- **ACTIVITY**
Count every line below that holds "computer". The answer is the number alone.

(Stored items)
[Start of section]

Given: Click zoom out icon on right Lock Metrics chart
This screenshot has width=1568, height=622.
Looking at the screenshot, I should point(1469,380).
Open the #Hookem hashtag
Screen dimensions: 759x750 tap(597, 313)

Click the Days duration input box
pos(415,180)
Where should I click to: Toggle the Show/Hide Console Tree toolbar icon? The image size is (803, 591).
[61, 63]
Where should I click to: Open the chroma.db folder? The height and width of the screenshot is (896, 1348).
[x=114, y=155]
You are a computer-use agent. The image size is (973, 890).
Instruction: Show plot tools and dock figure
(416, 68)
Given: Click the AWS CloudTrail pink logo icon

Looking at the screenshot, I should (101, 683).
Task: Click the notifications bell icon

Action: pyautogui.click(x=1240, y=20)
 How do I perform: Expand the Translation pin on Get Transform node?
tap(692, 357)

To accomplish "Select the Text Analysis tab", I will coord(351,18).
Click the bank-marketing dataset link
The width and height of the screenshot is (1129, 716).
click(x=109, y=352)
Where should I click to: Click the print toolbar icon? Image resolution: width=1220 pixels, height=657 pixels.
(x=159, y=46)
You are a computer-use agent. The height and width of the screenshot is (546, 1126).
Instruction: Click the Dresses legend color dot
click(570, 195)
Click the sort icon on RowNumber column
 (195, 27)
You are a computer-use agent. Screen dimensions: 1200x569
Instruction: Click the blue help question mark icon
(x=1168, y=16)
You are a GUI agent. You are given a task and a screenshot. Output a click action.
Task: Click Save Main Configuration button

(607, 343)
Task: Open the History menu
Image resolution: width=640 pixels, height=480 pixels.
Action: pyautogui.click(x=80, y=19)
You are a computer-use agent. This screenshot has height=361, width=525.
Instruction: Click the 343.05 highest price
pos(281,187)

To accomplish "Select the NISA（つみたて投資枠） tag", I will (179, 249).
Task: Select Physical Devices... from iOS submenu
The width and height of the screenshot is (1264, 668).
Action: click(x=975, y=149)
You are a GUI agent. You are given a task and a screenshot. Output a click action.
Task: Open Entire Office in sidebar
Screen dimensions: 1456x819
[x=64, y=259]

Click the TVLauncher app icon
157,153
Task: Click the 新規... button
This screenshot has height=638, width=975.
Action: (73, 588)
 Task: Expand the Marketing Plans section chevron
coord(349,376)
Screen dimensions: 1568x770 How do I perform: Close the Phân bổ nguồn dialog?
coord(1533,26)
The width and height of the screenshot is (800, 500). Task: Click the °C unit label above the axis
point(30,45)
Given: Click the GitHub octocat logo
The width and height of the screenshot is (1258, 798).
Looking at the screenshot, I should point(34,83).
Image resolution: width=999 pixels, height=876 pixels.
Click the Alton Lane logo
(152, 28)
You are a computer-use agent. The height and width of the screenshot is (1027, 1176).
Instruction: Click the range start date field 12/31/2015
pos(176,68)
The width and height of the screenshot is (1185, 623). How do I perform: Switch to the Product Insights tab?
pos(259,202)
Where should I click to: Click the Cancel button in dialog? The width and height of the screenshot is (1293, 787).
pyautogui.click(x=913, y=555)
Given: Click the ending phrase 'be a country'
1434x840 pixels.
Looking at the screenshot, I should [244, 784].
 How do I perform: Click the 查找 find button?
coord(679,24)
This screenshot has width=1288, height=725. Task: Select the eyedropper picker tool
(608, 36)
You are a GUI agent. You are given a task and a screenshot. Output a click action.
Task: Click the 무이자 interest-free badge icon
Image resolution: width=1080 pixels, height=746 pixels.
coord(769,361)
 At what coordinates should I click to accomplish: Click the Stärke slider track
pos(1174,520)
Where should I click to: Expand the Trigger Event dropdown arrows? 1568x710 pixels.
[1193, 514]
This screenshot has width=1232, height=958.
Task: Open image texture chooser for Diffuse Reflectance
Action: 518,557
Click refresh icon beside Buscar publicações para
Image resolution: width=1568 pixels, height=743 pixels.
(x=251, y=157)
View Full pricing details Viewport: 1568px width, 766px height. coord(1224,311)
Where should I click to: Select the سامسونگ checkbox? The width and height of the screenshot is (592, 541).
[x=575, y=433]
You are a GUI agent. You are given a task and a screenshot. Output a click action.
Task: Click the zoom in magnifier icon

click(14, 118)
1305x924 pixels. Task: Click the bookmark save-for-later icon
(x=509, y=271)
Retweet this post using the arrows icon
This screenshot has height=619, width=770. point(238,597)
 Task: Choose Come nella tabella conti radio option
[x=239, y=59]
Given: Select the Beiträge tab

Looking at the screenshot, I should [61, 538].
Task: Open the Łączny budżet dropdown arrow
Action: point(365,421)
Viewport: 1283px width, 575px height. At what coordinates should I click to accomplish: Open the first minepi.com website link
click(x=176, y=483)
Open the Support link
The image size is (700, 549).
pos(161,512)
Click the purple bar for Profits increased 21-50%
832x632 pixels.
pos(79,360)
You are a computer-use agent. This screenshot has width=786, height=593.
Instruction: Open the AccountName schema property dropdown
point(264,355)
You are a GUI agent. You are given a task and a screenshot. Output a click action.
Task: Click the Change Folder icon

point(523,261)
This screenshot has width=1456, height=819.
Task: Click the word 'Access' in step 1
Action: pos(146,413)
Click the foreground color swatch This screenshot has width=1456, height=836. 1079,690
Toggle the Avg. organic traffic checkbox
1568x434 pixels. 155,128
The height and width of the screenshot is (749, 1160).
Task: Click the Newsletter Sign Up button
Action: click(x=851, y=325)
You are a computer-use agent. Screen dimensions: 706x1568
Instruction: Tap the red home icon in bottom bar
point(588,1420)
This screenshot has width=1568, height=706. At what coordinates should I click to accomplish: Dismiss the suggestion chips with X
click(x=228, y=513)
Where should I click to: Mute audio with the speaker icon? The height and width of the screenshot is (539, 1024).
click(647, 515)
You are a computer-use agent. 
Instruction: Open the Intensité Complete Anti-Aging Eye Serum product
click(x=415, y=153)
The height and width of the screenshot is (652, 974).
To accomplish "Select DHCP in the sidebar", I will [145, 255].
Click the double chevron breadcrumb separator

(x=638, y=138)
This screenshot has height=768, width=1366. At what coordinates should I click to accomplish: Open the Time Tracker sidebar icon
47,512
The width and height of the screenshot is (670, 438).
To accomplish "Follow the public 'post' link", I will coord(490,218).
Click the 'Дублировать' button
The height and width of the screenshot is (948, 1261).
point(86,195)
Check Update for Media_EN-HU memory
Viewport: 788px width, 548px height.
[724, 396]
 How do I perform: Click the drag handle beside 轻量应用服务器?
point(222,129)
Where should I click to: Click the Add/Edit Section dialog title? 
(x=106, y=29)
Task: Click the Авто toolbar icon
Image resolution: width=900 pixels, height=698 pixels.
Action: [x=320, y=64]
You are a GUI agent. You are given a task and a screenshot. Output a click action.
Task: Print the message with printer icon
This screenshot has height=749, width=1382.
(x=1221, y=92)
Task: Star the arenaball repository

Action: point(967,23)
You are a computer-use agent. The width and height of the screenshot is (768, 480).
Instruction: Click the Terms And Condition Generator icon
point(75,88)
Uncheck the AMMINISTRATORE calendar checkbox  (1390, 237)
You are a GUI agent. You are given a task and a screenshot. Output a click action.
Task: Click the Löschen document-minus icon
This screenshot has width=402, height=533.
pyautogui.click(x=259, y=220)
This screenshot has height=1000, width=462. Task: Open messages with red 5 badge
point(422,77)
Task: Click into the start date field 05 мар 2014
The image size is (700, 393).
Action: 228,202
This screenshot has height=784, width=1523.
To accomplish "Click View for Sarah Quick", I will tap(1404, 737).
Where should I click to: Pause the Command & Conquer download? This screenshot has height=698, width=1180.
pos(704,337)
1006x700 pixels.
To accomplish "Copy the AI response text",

[End of section]

- **RESPONSE TO THE TASK**
9